PROBLÈMES À RÉSOUDRE —
[a] Recopiez le passage de l'article « Franchir le Rubicon » qui commence aux mots « Franchir le Rubicon » et s'arrête après les mots « accusation de génocide. ».
[b] D'après l'article « Franchir le Rubicon », dans quelles régions résonnaient les tambours de guerre ?
[c] Rédigez la suite de l'article « Franchir le Rubicon » à partir de sa dernière phrase.

DOCUMENT SOURCE —
****************

Franchir le Rubicon

Thursday, May 02, 2024 by Jeremy Parker

Une photo en noir et banc montrant la silhouette d'une personne dans untunnel sombre

Photo par Lalesh Aldarwish

La veille de la catastrophe

Nous étions le 8 février de l'an deux mille vingt-quatre après J.C., et le monde était dans la tourmente.

En Europe de l'Est et en Afrique résonnaient les tambours de guerre. L'Alliance nord-atlantique, la Russie et la Chine s'étaient regardé par-dessus la rupture entre l'Est et l'Ouest, alors que les tensions entre les grandes puissances s'accentuaient. Au Moyen-Orient, la cruauté de l'humain envers ses semblables était devenue telle que la plus haute juridiction du monde avait été contrainte d'examiner une accusation de génocide.

****************

DONNÉES FOURNIES —
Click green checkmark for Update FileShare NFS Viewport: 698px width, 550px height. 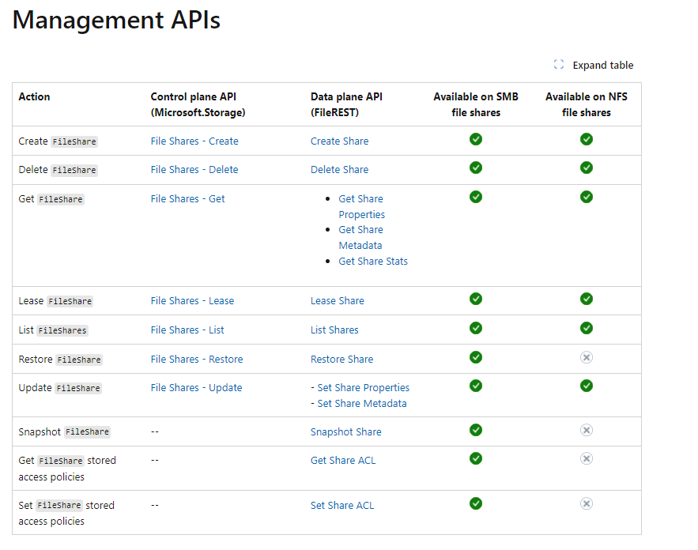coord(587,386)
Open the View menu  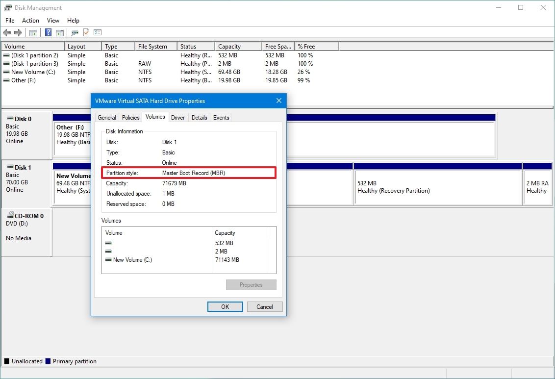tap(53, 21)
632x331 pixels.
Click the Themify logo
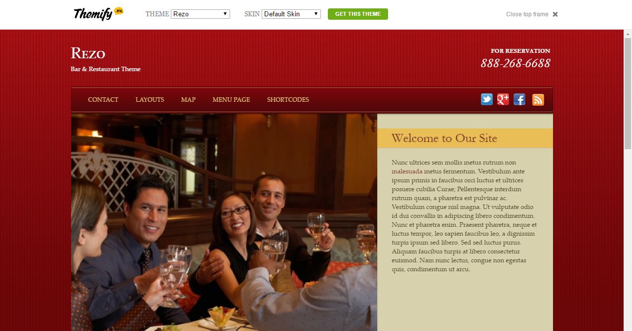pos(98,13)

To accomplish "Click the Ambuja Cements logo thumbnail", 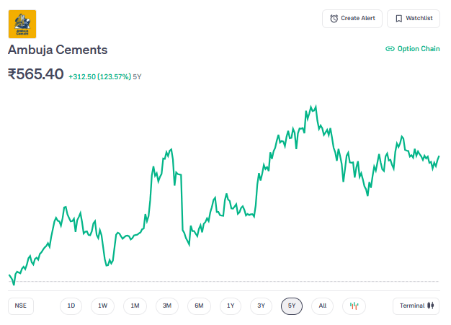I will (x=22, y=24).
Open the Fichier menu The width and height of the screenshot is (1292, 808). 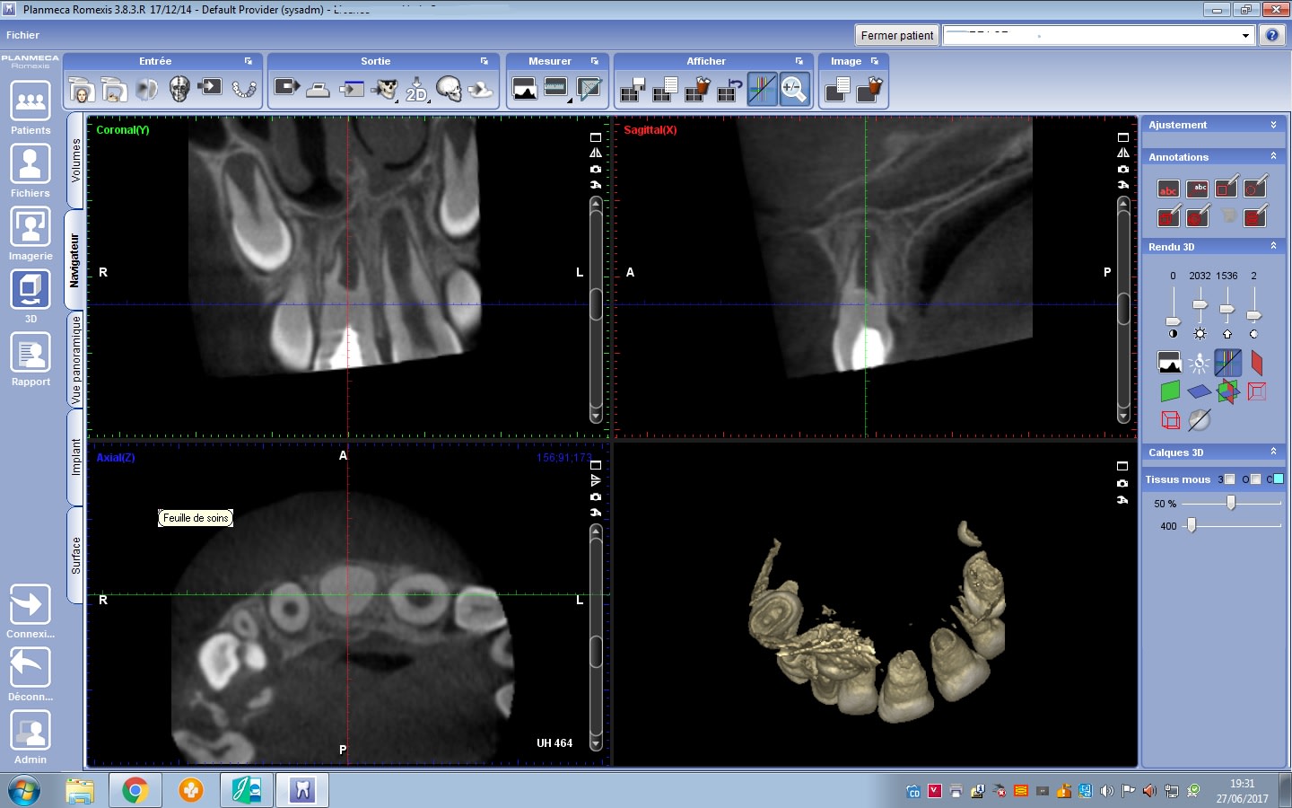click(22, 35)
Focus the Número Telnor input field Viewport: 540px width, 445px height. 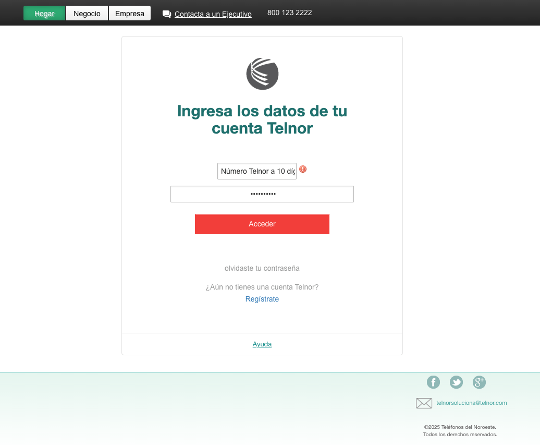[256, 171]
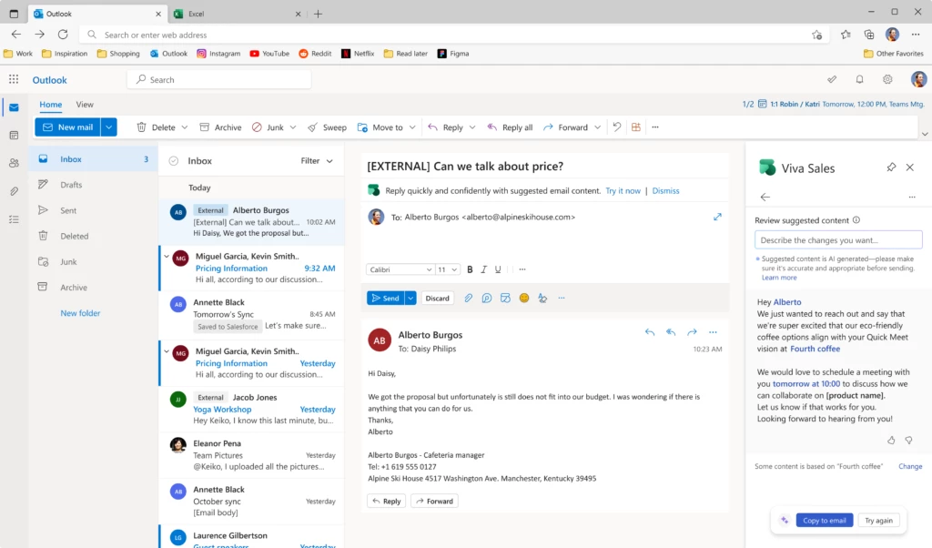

****************

LISTE DES RÉPONSES —
[a]
Franchir le Rubicon

Thursday, May 02, 2024 by Jeremy Parker

Une photo en noir et banc montrant la silhouette d'une personne dans untunnel sombre

Photo par Lalesh Aldarwish

La veille de la catastrophe

Nous étions le 8 février de l'an deux mille vingt-quatre après J.C., et le monde était dans la tourmente.

En Europe de l'Est et en Afrique résonnaient les tambours de guerre. L'Alliance nord-atlantique, la Russie et la Chine s'étaient regardé par-dessus la rupture entre l'Est et l'Ouest, alors que les tensions entre les grandes puissances s'accentuaient. Au Moyen-Orient, la cruauté de l'humain envers ses semblables était devenue telle que la plus haute juridiction du monde avait été contrainte d'examiner une accusation de génocide.

[b] En Europe de l'Est et en Afrique.

[c]
Une crise du coût de la vie, due aux choix politiques des gouvernements occidentaux, avaient été déclarée au sein des sociétés qui se considéraient comme étant les plus avancées. Pour de nombreux foyers en Europe, il avait fallu choisir entre se nourrir ou se chauffer.

Si vous pensiez que tout cela déclencherait un soulèvement, vous auriez eu raison. Dans des villes du monde entier, des milliers de personnes marchaient pour demander la fin de la guerre. Les capitales vibraient au son du slogan « Cessez-le-feu immédiat ! »

En réponse, des hommes et des femmes politiques, dont les poches étaient doublées avec l'argent des lobbies et des fabricants d'armes et qui ne souhaitaient rendre aucun compte, avaient appelé à des mesures de plus en répressives contre les contestataires. Les uns après les autres, les pays glissaient alors vers le fascisme.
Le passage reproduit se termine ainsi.